Last year Scots voted three to one in favor of restoring the Scottish Parliament, which disappeared in 1707 with the Act of Union.

In the first elections next year for the newly established Scottish Parliament, the SNP is expected to be running neck-and-neck with Labor and could emerge as the largest party in the new parliament.

Roman Catholics form about 18 percent of the Scottish population and are concentrated mainly in and around Glasgow.

Winning also took pains to tell his European audience that Scottish nationalism was of a different sort from the more virulent and violent forms that have engulfed the Balkan states in war and fueled the rise of right-wing parties in Italy and France.”… I should make it clear right from the outset,”he said,”that the nationalism in question has nothing in common with the aggressive and violent nationalism which has scarred the Balkans, nor does it mirror the loud-mouthed rhetoric of the Lega del Nord in Italy or the xenophobic propaganda of the Front National in France.”Democrats can be reassured that the emerging sense of nationhood and political nationalism in Scotland is unique in European terms,”he said.”It is mature, respectful of democracy, and international in outlook.”


Quote of the day: Southern Baptist pastor Julie Pennington-Russell

(RNS)”Children just model what they see.

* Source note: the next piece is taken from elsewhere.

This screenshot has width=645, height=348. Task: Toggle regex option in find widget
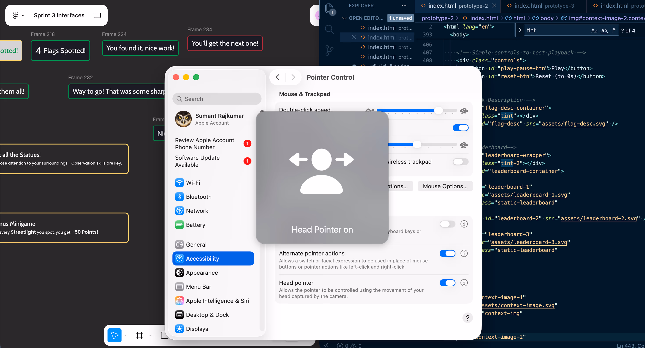[x=613, y=31]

In the nursery in San Francisco they were playing church one Sunday, and it was funny because the little girls were always being the pastors. We had to remind them that little boys can be pastors, too.” Pastor Julie Pennington-Russell of Calvary Baptist Church, in Waco, Texas, as quoted by Associated Baptist Press recalling her pastorate at Nineteenth Avenue Baptist Church in San Francisco and the struggle within the Southern Baptist Convention over women pastors.